Encana, Mitsubishi In $2.9B Partnership for B.C. Gas Assets

Encana Corp. said Friday that Japan's Mitsubishi Corp. will invest about C$2.9 billion (US $2.9 billion) to acquire a 40% stake in Encana's undeveloped Cutbank Ridge natural-gas assets in northeastern British Columbia.

The deal comes as Japan scrambles to lock in global natural-gas supplies, after last year's devastating earthquake and tsunami forced the country to loosen its reliance on nuclear energy.

The transaction marks only the latest foray by an Asian firm into western Canada's vast energy resources, and isn't the first involving the Cutbank Ridge resource play. Calgary-based Encana had previously entered into an larger agreement to sell a 50% stake in shale-gas assets in northeastern B.C. and northwestern Alberta to PetroChina Co. for C$5.4 billion, but that deal fell through last year.

Under Friday's agreement, Mitsubishi will own 40% of the Cutbank Ridge Partnership, which holds about 409,000 net acres of undeveloped Montney lands in B.C., plus additional development potential in the Cadomin and Doig geological formations. The transaction doesn't include any of Encana's current Cutbank Ridge production of about 600 million cubic feet of natural gas a day, processing plants, gathering systems or Encana's Alberta landholdings.

Encana, which will operate the partnership, said the partners aim to jointly develop production capacity to deliver "abundant natural gas to markets for decades ahead."

Mitsubishi will pay C$1.45 billion on closing, seen later this month. It will also invest C$1.45 billion in addition to its 40% of the partnership's future capital investment for a commitment period, expected to be about five years, thereby reducing Encana's capital funding commitments to 30% of the total expected capital investment over that period.

Encana noted that, despite an increased capital-spending profile on these natural-gas assets resulting from this transaction, it plans to more than offset the near-term impact on North American natural gas production oversupply by capital-spending cuts elsewhere in its natural gas portfolio.

Meanwhile, Encana posted a loss in the final quarter of 2011, a year in which it said its strong operational performance was marred by an oversupply of natural gas, which weighed on prices.
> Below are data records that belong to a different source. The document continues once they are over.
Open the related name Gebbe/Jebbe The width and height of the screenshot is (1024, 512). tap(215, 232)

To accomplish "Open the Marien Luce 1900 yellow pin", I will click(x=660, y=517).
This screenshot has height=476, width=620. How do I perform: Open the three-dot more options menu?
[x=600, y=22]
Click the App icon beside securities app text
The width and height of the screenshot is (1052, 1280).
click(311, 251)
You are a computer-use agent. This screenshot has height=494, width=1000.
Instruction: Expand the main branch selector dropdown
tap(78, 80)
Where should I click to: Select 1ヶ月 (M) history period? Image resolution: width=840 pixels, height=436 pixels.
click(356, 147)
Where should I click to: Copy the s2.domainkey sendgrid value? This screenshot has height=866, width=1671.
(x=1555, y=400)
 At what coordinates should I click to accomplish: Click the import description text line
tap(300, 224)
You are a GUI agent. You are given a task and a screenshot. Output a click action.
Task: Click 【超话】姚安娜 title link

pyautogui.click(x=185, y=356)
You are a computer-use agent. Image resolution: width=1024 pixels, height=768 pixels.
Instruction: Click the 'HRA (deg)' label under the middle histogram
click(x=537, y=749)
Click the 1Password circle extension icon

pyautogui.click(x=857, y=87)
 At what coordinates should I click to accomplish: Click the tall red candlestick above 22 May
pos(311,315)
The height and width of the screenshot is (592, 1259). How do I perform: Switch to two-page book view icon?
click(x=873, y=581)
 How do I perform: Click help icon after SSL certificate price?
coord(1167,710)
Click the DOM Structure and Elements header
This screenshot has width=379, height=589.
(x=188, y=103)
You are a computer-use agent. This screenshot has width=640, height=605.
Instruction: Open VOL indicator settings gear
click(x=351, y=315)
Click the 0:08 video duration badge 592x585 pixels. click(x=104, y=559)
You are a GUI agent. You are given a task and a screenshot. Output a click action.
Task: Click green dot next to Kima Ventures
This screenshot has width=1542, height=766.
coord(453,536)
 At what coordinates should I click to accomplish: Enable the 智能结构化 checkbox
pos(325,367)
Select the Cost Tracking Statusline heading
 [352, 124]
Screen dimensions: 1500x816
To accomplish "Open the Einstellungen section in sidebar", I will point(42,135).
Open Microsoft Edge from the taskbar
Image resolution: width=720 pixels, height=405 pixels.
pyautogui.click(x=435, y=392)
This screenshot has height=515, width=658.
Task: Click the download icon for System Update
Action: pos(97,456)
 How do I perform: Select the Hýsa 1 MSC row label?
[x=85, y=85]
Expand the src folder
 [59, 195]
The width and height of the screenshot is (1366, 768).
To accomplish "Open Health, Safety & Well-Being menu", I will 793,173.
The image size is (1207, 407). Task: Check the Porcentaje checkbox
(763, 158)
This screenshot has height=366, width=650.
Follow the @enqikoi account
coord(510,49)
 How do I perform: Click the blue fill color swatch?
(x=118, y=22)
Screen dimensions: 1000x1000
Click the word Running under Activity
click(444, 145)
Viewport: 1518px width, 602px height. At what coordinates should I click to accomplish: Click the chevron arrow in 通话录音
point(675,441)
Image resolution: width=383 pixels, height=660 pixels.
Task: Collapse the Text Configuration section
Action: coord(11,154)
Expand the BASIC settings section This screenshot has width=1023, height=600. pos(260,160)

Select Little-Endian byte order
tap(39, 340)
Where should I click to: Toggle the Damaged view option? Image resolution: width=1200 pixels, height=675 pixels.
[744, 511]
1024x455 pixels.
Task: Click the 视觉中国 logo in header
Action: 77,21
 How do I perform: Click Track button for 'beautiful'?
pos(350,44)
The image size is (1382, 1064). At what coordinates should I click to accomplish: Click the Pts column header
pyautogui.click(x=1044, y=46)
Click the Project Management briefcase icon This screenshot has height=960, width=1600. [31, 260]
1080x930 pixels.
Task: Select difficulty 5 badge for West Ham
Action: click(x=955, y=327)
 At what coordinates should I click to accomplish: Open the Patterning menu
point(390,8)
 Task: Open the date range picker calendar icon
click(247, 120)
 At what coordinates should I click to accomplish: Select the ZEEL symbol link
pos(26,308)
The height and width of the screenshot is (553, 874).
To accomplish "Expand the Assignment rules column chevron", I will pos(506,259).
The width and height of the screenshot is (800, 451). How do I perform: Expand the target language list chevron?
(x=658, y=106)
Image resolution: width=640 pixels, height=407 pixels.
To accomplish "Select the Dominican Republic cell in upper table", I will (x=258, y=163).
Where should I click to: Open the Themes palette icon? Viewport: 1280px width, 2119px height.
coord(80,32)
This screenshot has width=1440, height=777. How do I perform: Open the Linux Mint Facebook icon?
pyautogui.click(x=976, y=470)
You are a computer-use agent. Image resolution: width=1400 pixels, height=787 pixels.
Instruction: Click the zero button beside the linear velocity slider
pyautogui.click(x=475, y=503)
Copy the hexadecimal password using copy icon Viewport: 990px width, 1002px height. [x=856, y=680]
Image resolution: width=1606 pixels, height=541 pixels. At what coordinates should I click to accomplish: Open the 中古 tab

The company lost $246 million, or 33 cents a share, in the fourth quarter, narrower than the loss of $469 million, or 64 cents, it posted in the year-earlier period.

The latest results include a hefty non-cash asset impairment of $854 million after tax, compared with $371 million after tax a year earlier, triggered by lower forecasted natural gas prices and the change in future development plans.

On an adjusted basis, Encana said it earned 6 cents a share in the quarter. The result fell short of the Thomson Reuters mean estimate of 9 cents.